Military Reflections
Why We Fight Wars, Why We Don't, And How We Lie About It
-Fred Reed

A few thoughts on things military, roused by hype about our recent access of
patriotism for the War on Terrorism, and maybe by one too many war
documentaries on late-night television.

(1) Men seldom enlist from patriotism. They enlist in time of peace because
they are bored, need a job, dream of travel, don't know what else to do with
themselves, want to prove their manhood, or have heard lurid tales about the
women in Hong Kong. Patriotism is at best an afterthought.

In time of war, reasons again vary. Some enlist to get the service least
likely to see combat. During Viet Nam, the National Guard was popular for
just this reason. Gutsier men will join because they want to see combat.
They simply like the action. Some of these later become correspondents, and
go from war to war. A few men, the ones who adhere to the elite commando
outfits, carry with them an intense and angry aggressiveness for which they
seek a acceptable outlet. They want to kill people.

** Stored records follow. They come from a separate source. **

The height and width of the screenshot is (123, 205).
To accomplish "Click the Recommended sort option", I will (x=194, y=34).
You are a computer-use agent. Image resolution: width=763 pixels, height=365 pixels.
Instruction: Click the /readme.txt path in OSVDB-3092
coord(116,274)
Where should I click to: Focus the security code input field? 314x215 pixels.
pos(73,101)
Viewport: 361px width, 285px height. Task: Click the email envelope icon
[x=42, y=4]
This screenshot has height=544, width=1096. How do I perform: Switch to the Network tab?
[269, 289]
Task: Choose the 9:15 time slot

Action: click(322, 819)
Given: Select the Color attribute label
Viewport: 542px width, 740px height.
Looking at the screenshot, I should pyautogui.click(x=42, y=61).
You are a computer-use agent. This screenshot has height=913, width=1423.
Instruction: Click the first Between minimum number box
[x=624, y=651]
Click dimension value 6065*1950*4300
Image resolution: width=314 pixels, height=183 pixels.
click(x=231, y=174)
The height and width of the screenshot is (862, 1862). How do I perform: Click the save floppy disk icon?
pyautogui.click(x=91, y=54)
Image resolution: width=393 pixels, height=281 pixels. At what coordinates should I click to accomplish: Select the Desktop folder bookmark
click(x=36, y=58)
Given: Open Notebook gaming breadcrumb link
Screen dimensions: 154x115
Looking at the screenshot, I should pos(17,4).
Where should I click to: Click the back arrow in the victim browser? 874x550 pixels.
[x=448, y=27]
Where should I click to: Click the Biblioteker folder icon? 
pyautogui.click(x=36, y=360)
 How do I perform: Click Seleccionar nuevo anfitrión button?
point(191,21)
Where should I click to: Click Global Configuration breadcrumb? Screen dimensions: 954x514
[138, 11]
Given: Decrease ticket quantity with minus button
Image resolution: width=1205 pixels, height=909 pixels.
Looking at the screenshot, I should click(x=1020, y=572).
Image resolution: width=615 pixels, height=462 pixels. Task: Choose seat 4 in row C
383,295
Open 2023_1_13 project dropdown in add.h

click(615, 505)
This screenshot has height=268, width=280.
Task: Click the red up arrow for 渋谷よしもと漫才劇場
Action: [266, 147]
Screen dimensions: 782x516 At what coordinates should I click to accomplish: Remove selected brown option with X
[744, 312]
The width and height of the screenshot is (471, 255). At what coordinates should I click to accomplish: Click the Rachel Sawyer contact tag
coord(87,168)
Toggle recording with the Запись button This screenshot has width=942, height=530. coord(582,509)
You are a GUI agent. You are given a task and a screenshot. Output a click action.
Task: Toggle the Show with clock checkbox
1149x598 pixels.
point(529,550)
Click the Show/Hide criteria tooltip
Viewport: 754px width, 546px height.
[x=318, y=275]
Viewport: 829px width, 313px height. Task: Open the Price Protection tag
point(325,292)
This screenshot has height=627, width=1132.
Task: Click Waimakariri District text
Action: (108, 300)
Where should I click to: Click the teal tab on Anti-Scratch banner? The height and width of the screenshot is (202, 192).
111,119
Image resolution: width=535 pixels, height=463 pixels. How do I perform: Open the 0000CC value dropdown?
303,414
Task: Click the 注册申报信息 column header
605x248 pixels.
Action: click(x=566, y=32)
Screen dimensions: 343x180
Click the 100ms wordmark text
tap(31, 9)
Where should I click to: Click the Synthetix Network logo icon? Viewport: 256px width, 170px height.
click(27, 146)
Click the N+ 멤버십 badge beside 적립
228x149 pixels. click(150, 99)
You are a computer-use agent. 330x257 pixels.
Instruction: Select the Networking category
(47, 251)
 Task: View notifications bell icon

None of this is patriotism. Nor is it a desire to save the world from
communism, national socialism, slavery, or the misbehavior of the Japanese.
The truth is that people do not care greatly about unpleasant political
systems in places they have never seen. Truth, virtue, and morality are
add-ons convenient for explaining things done for less noble reasons.

(2) Most men actively do not want to fight for their country, and will go to
great lengths to avoid it. That is why in serious wars we need a draft.
After the war, draftees may find it socially useful to discover that they
were inspired by patriotism.

(3) Soldiers often have not the slightest idea why they are fighting. Oddly,
they don't seem to care.

I doubt that one enlisted man in fifty could have found Viet Nam on a map.
Nor could have much of the public on whose behalf they were said to be
fighting. Few soldiers knew what communism was, other than a darkly
threatening Very Bad Thing. Few could spell it, nor did they care. Books
were available. They didn't read them. Nor, usually, did the public.
Soldiers didn't care in the least whether the Vietnamese, whom they
generally hated, lived under communism.

(4) Draftees go to war not because they are brave, but because they are not
brave enough. It takes courage to volunteer for war. It takes courage, or at
least decisiveness, to hide in Mexico. It does not take courage to be
drafted. This is why it works. The draft relies on the principle that at
each step, from reporting for training to getting irrevocably on the troop
ship, it is easier to cooperate than to resist. A draftee may fight bravely.
Yet he wouldn't have gone unless compelled.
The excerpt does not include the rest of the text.